The court also concluded that substantial constitutional questions were implicated by the first amendment’s nonestablishment of religion clause, which forbids excessive government entanglement with religion, since “it is evident that judicial review of the school’s decision here risks exactly that …. Such a judicial analysis is in itself forbidden by the constitution.”

Having determined that Amy’s Title VII claim raised “substantial constitutional questions,” the next prong in the Catholic Bishop analysis asks “whether Congress clearly expressed an intent that Title VII be applied” in a case like this. The court concluded that there was no such congressional intent, and referred to the following language in Title VII: “It shall not be an unlawful employment practice for a school … to hire and employ employees of a particular religion if such school … is, in whole or in substantial part … directed toward the propagation of a particular religion.”

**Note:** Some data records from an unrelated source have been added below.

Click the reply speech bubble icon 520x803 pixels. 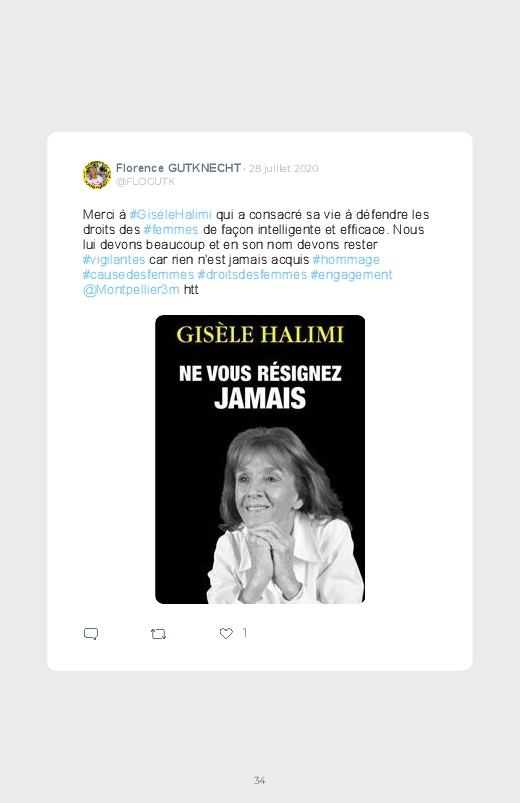click(91, 634)
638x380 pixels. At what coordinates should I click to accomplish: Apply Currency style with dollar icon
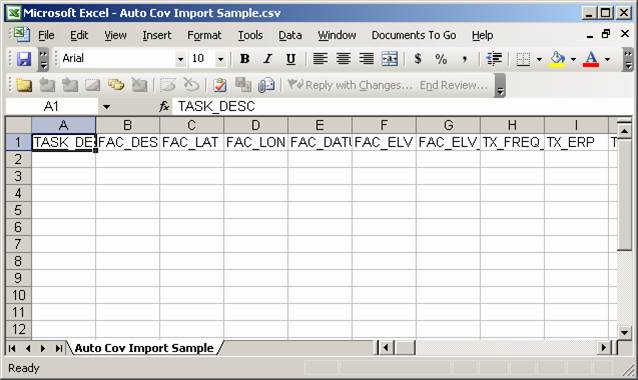417,59
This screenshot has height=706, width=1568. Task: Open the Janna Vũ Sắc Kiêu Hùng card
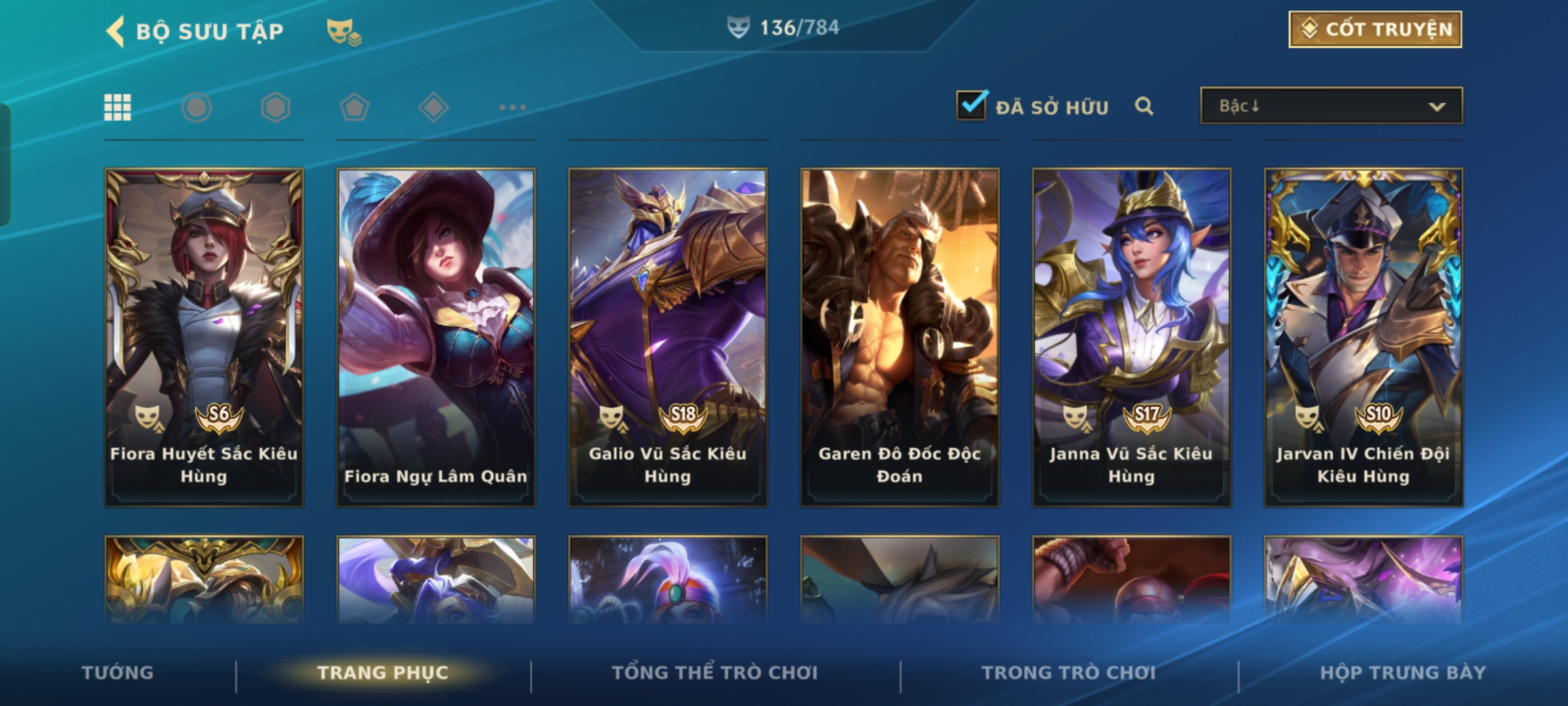pos(1132,337)
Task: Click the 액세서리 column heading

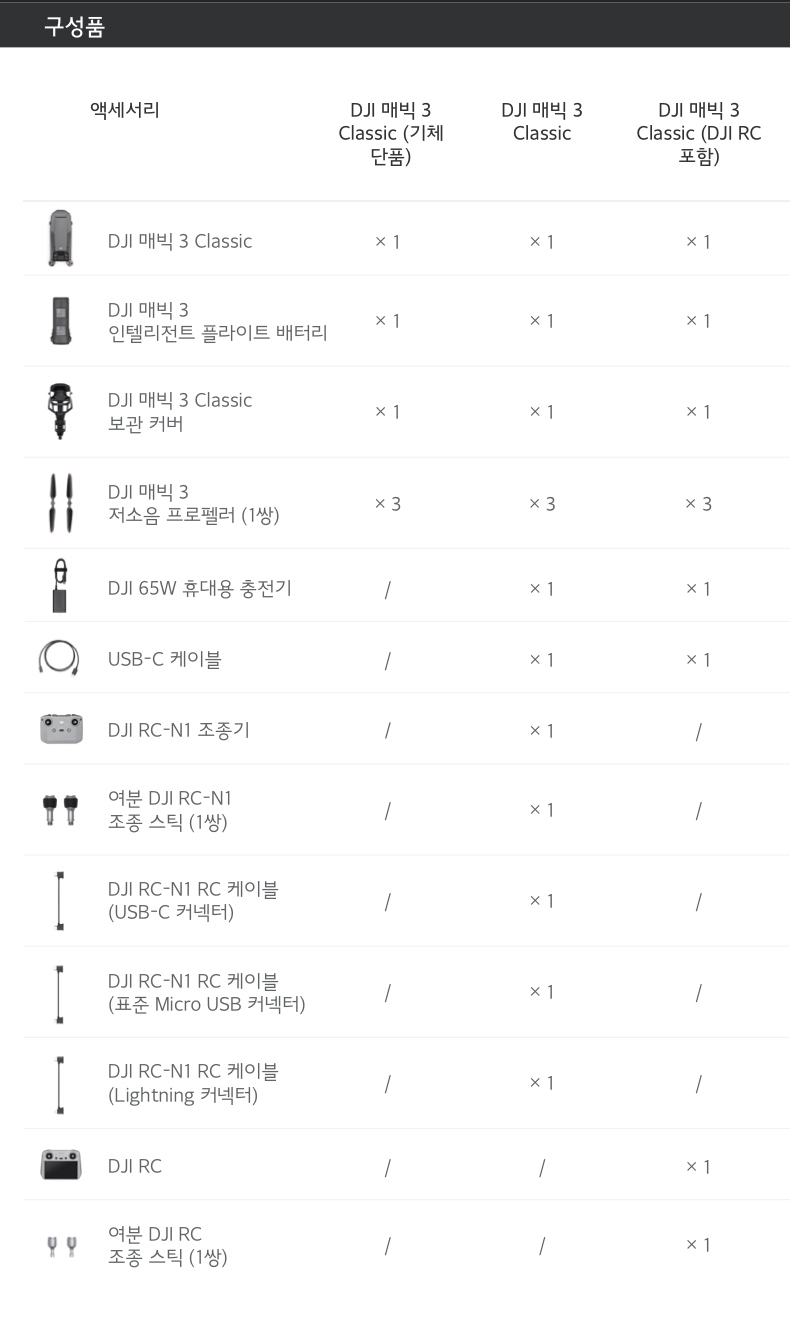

Application. This case illustrates the important principle that churches and religious schools can discipline or dismiss employees who publicly criticize or dispute the religious tenets and practices of their employer. In reaching this conclusion the court applied the two-pronged analysis outlined by the Supreme Court in the Catholic Bishop case (1979). According to this case, an employment or discrimination law cannot be applied to a religious organization if (1) doing so would raise “substantial constitutional questions,” and (2) there is no “clear expression” of legislative intent to apply the law to religious organizations. This analysis should be used whenever a local, state, or federal employment or discrimination law is applied to a religious organization.

This case also demonstrates that the ministerial exception (which bars the courts from meddling with the employment relationship between a church and its ministers) applies to Amy, a non-ordained teacher of English and religion at a church-affiliated private secondary school. Curay-Cramer v. Ursuline Academy, 344 F.Supp.2d 923 (D. Dela. 2004).